I agree: finally you have posted something that isn’t factually disproved!

The term “neurodiversity” is so broad as to be meaningless for the reasons you’ve stated. It has also been co-opted by many people with no clinically diagnosed/ diagnosable medical condition that would meet the diagnosis threshold. Everyone is “neurodiverse” because every human brain is different.
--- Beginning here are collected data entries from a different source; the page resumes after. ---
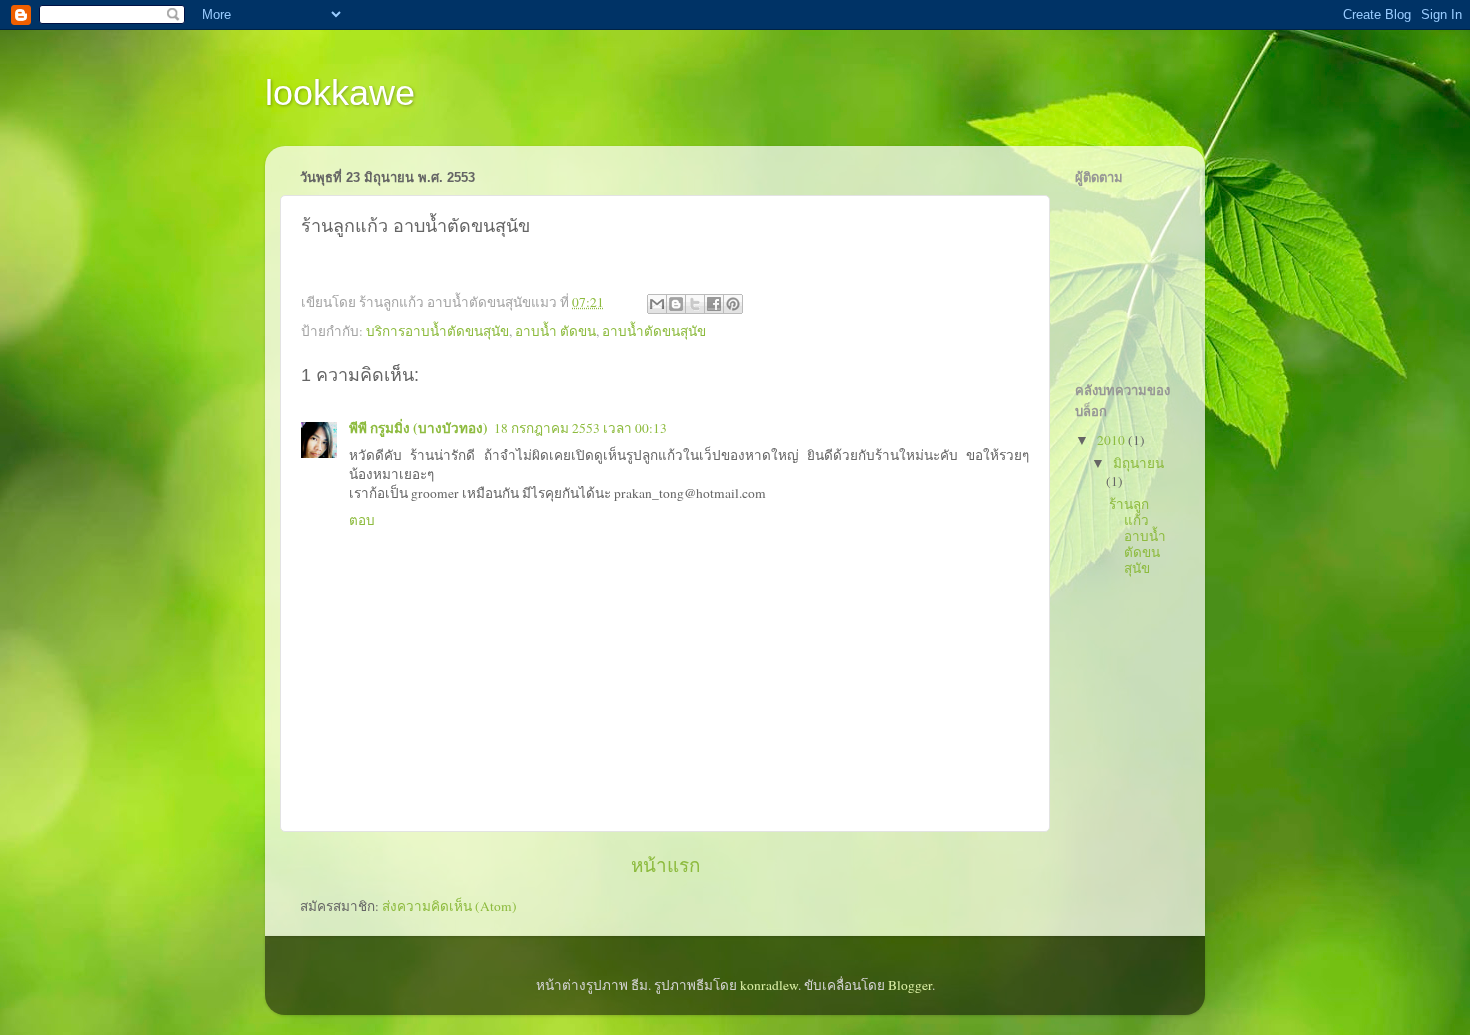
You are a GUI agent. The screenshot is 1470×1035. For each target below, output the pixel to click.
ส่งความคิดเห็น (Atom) (449, 906)
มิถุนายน (1138, 463)
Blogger (910, 985)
And as you say, by definition someone with high IQ is “neurodiverse” in any sensible interpretation of such a term given the IQ rarity charts and how unusual very high IQs are as a percentage of the population.

Far better to stick to discussion of actual data on diagnosed neurological conditions that actually meet the specific diagnosis thresholds, as for discussion of any other medical condition, hence me highlighting the claims you made earlier as being without any basis given the statistical data which demonstrates the opposite of what you had claimed in your earlier post.

I do agree, however, that nebulous terms like “neurodiverse” are unhelpful to any rational and objective discussion and if they must be used then it is self-evident that high IQ would fall within this. Have you challenged to Mumsnet why they deleted your post about that? It was a perfectly reasonable and factual comment so I can’t see any justification for deleting it, unlike many of the horrendous and factually disproved comments about autism that are left to stand on this thread and others. Mumsnet really needs to get a grip on its moderating of these topics and apply its Talk Guideline appropriately and consistently.